Let's Debate Prop 8
Key differences exist between the intents of the Defense of Marriage Act (passed 1996) and Proposition 8 (passed 2008). I filed an amicus brief supporting Proposition 8 in Hollingsworth v. Perry, but I did not file an amicus brief defending DOMA in the Windsor case.
I am the son of a lesbian. I was raised by a lesbian with the help of her female partner between the ages of two and nineteen (1973-1990). I am also bisexual, and a father. After a lifetime in the gay community and a great deal of research beyond my own experience, including interviews with other children of same-sex couples, I had concluded by January 2013 that children have a fundamental human right to be raised by a mother and father.
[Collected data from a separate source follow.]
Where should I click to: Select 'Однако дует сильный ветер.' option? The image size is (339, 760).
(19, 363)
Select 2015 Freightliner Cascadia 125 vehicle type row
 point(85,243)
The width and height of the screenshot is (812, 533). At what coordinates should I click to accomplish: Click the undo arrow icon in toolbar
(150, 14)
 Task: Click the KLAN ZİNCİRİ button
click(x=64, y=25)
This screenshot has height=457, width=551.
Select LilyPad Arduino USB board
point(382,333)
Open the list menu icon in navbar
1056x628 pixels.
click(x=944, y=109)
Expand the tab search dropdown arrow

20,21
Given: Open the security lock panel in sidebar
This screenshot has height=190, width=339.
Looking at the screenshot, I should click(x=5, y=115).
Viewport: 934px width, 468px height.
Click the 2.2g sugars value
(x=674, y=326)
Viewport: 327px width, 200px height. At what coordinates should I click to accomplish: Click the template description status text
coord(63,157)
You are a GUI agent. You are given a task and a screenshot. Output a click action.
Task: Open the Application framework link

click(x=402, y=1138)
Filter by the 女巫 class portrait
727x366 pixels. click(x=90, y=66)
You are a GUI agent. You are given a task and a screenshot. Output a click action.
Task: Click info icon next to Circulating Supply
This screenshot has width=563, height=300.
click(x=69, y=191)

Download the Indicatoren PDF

It is clear that Californians, who had passed domestic partnerships for same-sex couples, passed Proposition 8 not out of animus. They passed Prop 8 out of an honorable concern for the welfare of children. Therefore, I defended Proposition 8 and call upon the state of California to treat it with respect.
In the lead-up to Hollingsworth, Americans conflated many different family circumstances into a vaguely understood umbrella term of "gay parenting," mixing divorce cases with adoption and gestational surrogacy, then raced to the conclusion that none of these practices pose any concern.
Had we engaged in more debate, more information could have come to light. The hygienic or developmental studies claiming that kids of same-sex parents had no documented disadvantages withered under scrutiny. The sources of those studies did not inspire confidence. I had many reasons to distrust the American Psychiatric Association, which had held an earlier consensus that my mother and I, like other LGBT people, suffered from mental disorders.
As the son of a lesbian and a bisexual man myself, I felt demeaned by DOMA.
I did not feel demeaned by Proposition 8, because a lot changed between 1996 and 2008. By 2008, the gay community had been subjected to over twenty years of propaganda glamorizing same-sex parenting. Gay parenting shifted too quickly. In the 1970s and 1980s, widows and divorcees, who came out of the closet after losing a heterosexual partner, raised kids by necessity. A marketing campaign, however, drove a new growth market of gay couples looking to acquire children by any means necessary, whether it be adoption or outright purchase of children through sperm banks and surrogacy.
Between 2001 and 2010, live births resulting from artificial reproductive technology jumped 60% to 62,000, and LGBTs have constituted a growing share of this expansion. There is no doubt that promoting same-sex marriage will push these practices to even greater heights, but there are serious bioethical concerns to consider. A study published in 2010 found that adults who had been conceived by sperm donors contended with serious problems. Many feel traumatized by having been "bought" from a sperm bank.
This year, a study published by Cambridge University's Centre for Family Research found that children born by surrogate mothers suffered greater levels of depression. Children born to surrogates experience more emotional problems, miss out on their mother's milk, and also contend with feelings of anger about having been abandoned and sold. Surrogacy has also raised concerns about exploitation of women.
It is my firm conviction that all Americans have a natural-born right to be raised by their biological parents, or, if this is impossible, at least a mom and a dad. Same-sex parenting violates that right.
I am an employee of a California State University and feel that Governor Brown's refusal to defend Proposition 8 contributed to a hostile environment for children of same-sex couples who wished to discuss the problems posed by same-sex parenting. Therefore, I do have standing in the Proposition 8 debate, and as a California citizen thoroughly affected by same-sex parenting, I ask that we have a full debate on the topic before dismissing it outright.